----- Source data

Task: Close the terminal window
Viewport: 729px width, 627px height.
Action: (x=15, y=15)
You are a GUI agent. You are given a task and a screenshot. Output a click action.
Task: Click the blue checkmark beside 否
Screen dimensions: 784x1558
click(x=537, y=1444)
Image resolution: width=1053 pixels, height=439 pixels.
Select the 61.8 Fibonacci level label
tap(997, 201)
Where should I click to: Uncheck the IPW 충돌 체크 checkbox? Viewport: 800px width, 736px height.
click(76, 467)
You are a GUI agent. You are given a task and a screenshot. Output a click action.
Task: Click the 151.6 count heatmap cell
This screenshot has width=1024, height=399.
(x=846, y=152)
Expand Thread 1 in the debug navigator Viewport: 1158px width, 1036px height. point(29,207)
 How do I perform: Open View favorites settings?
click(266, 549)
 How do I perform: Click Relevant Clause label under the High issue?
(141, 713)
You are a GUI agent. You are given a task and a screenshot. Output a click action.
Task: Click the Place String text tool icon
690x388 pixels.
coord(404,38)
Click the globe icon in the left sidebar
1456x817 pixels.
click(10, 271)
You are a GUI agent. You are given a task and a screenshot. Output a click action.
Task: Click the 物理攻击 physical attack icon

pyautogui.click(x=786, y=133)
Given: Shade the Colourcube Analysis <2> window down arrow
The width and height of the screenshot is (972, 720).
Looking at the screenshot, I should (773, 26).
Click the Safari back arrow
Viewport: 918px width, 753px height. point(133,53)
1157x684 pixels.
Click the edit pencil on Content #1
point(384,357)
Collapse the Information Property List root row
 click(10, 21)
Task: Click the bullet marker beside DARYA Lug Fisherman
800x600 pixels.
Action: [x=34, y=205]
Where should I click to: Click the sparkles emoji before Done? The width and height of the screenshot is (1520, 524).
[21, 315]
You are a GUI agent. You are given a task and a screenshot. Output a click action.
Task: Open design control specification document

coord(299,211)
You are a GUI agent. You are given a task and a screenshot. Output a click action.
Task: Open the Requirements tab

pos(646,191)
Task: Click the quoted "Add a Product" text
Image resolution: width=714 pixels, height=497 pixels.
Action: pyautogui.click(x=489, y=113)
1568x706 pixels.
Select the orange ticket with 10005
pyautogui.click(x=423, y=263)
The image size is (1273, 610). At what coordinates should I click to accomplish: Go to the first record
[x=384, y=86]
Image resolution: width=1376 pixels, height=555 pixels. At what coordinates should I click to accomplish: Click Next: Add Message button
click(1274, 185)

----------

▸ **Exercise details**:
Only the count, nothing else: how many lines of the records hold the word "beside"?

▸ **Task output**:
2